Kuscheln mit den Unberührbaren

Der deutsche Bundespräsident Horst Köhler lobt die Regierung Mozambiques für ihre Reformen. Andere sehen das südafrikanische Land im Griff einer Mafia. von ruben eberlein

In zuverlässiger Regelmäßigkeit findet die deutsche und europäische Afrika-Politik einen neuen Kandidaten, der als das »andere Gesicht« des Kontinents vorgeführt wird. Marodierende Banden, Terror gegen die Zivilbevölkerung sowie mafiöse Oligarchenherrschaft – all diese unschönen Dinge sollen nicht verstellen, dass da Hoffnung ist. Im Zuge der jüngsten Reise von Bundespräsident Horst Köh­ler, die ihn in drei Länder des südlichen Afrika führ­te, raunt man derzeit, dass Mozambique jenes »andere Gesicht« sei.

Bereits als Managing Director des IWF war Köhler einige Male in Maputo zu Gast. Damals trug er Verantwortung für die »Strategie zur Armutsreduzierung« (PRSP), in der die wirtschaftliche Liberalisierung zum Mantra für »armutsorientierte Entwicklung« erklärt wird. Die Einschätzungen einiger Beobachter gehen allerdings über eine Kritik der marktradikalen Modernisierung hinaus.

Der Schriftsteller Mia Couto, der als Direktor der staatlichen Nachrichtenagentur AIM und Chefredak­teur mehrerer Politmagazine arbeitete, kommentierte, dass »wir in einem Königreich leben, in dem Gangster das Sagen haben«. Ähnlich sieht das Joseph Hanlon, ein unter anderem auf Entwicklungspolitik spezialisierter For­scher. Zwischen internationalen Gebern und Angehörigen des Ver­wal­tungs­ap­pa­ra­tes habe sich eine spezielle »symbiotische Beziehung« entwickelt: »Mo­zam­biques räu­berische Elite (…) stiehlt keine Hilfsgelder, sie führt die Freihandelsreformen durch wie gefordert, ist Teil einer schwachen Demokratie und über­häuft die Geber mit Lob. Dafür weiß sie, dass sie straflos rauben und morden kann«, schrieb Hanlon in Third World Quarterly.

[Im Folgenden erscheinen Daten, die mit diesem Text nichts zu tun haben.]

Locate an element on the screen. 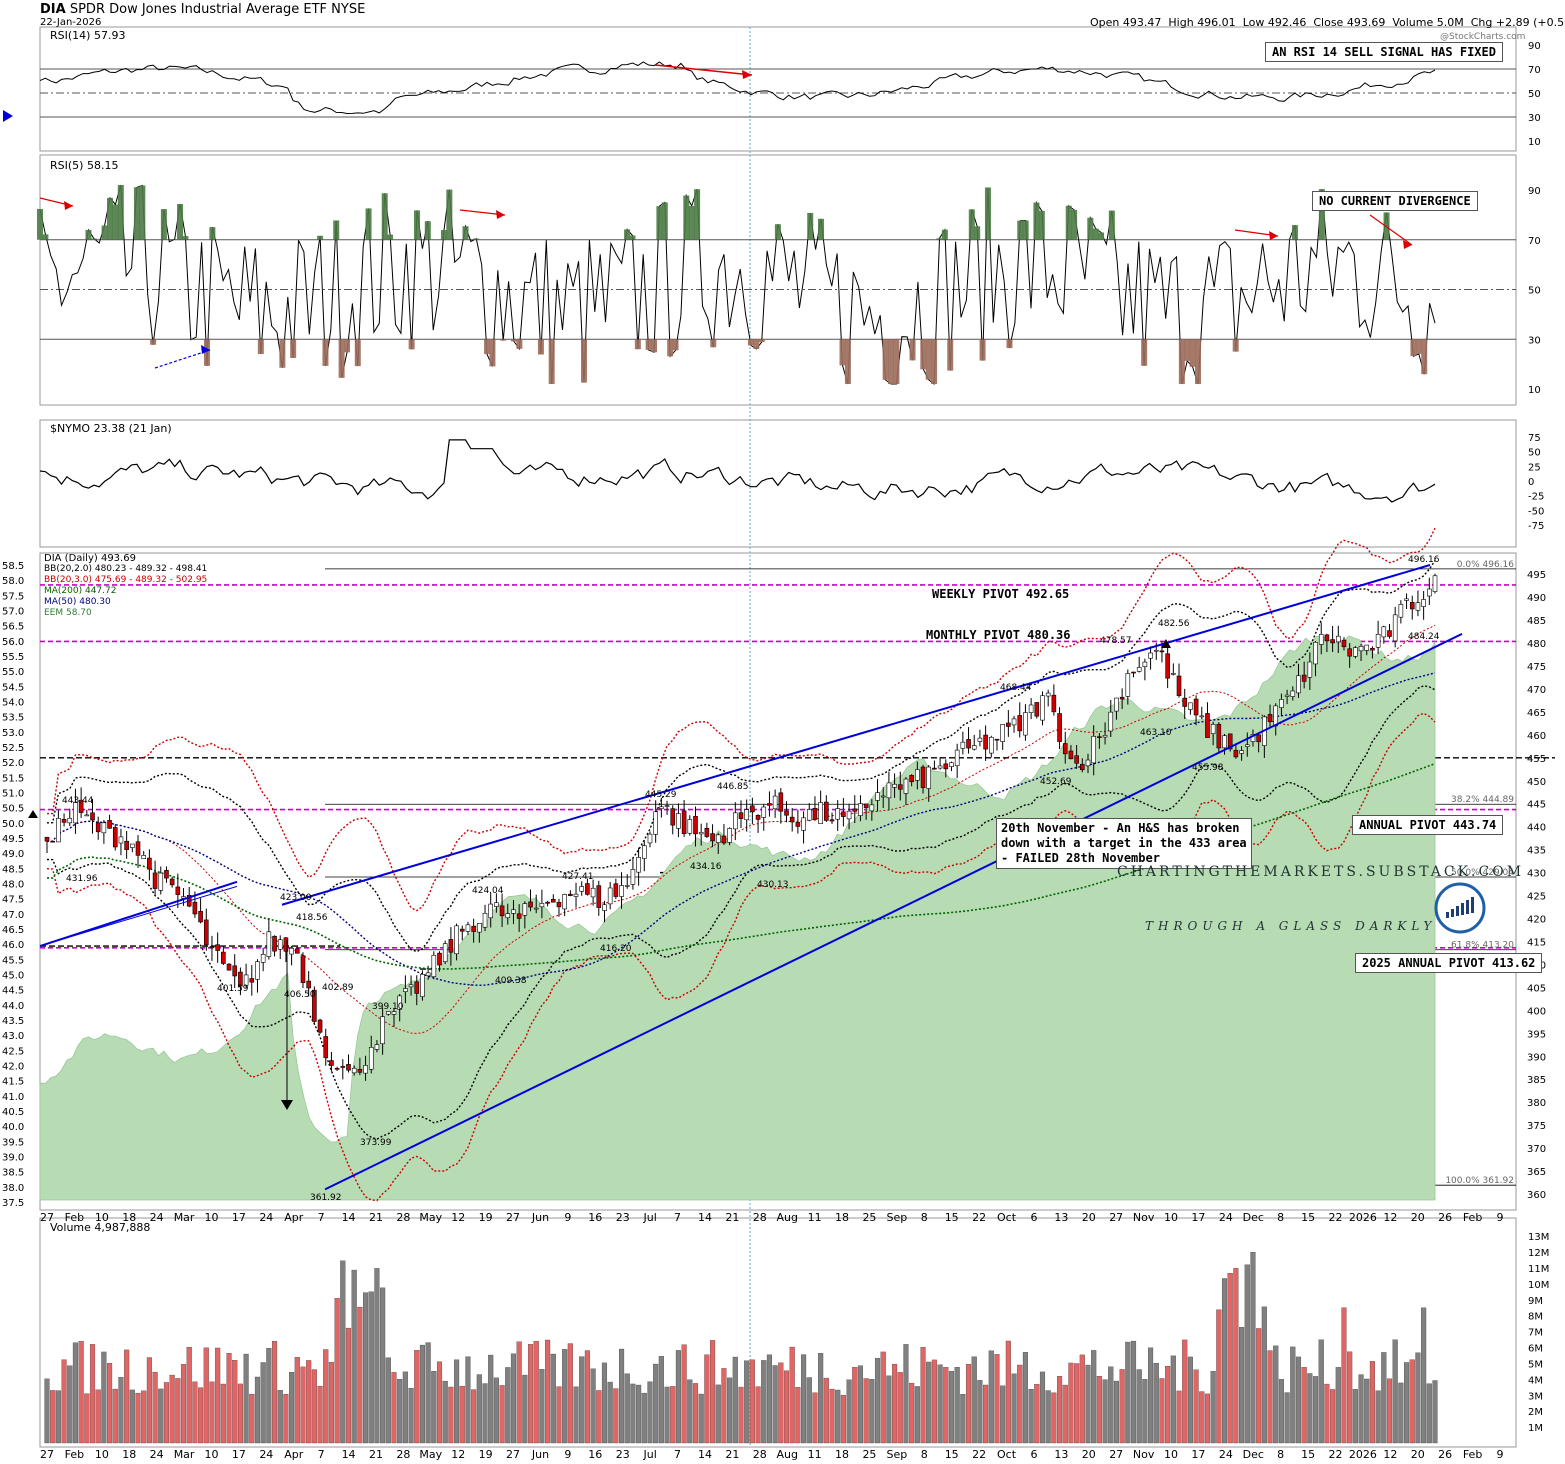 The height and width of the screenshot is (1464, 1565). eem-tick: 49.0 is located at coordinates (13, 854).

Köhler attestierte der mozambiquanischen Regierung, der derzeit Armando Guebuza vorsteht, bereits im Juli 2003 »eine saubere Arbeit«. Mit keinem Wort ging der damalige Chef des IWF öffentlich auf die Vorgänge um die Ermordung des Journalisten Carlos Cardoso und des Chefs der staatlichen Bankenaufsicht, Siba-Siba Ma­cuacua, im Jahre 2000 ein. Beide recherchierten über den Verbleib von mindestens 400 Millionen US-Dollar, die im Zuge zweier Banken­skan­dale verschwanden. Einer der Männer, der des Mordes an Cardoso für schuldig befunden wurde, konnte zweimal aus der Haft fliehen. Der Richter im Prozess gegen dessen Wärter meinte, diese seien »nur die Prügelknaben, hinter denen sich die Klasse der Unberührbaren versteckt«. Nach wie vor ungeklärt ist die angebliche Verstrickung des Sohnes des damals amtierenden Präsidenten Joaquim Chissano in den Auftragsmord an Cardoso.

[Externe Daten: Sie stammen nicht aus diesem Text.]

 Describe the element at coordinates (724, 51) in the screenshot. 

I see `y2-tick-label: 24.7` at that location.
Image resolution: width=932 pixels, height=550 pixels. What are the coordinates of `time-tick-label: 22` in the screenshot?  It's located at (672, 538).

»Es ist offensichtlich, dass die Regierung im vergangenen Jahr die meisten Ziele der ›guten Regierungsführung‹ nicht erreicht hat. Dennoch hat sie weiterhin die volle Unterstützung der Geber«, sagte Hanlon der Jungle World. Sie hat auch die Unterstützung des Bundespräsidenten, der auf seiner jüngsten Reise von einer Wirtschaftsdelegation des Afrika-Vereins begleitet wurde. Deren Interesse sei, so ihr Vorsitzender, »zu sehen, welche Atmosphäre hier herrscht«. Die Mitglieder der einflussreichen Lobbygruppe dürften mit den Gepflogen­heiten in Afrika allerdings bestens vertraut sein.

In einem Artikel über den Ölboom, der das mörderische Regime Äquatorial-Guineas an der Macht hält, las man in der Vereinszeitschrift: »Bei staatlichen Projekten sollte immer auf eine frühzeitige Einbindung des Präsidenten und der ihn umgebenden Personen geachtet werden, da Finanzierungen und Entscheidungen letztendlich über den Präsidenten laufen.«

Eine »wohltemperierte Euphorie«, so Johannes Dieterich im Wirtschaftsmagazin Brand Eins, löste der Empfang der deutschen Unternehmer beim Präsidenten aus. Schließlich wur­den lukrative Geschäfte in Aussicht gestellt. Und wer weiß, vielleicht wird das Land auch bald zu den hoffnungsvollsten Afrikas gezählt.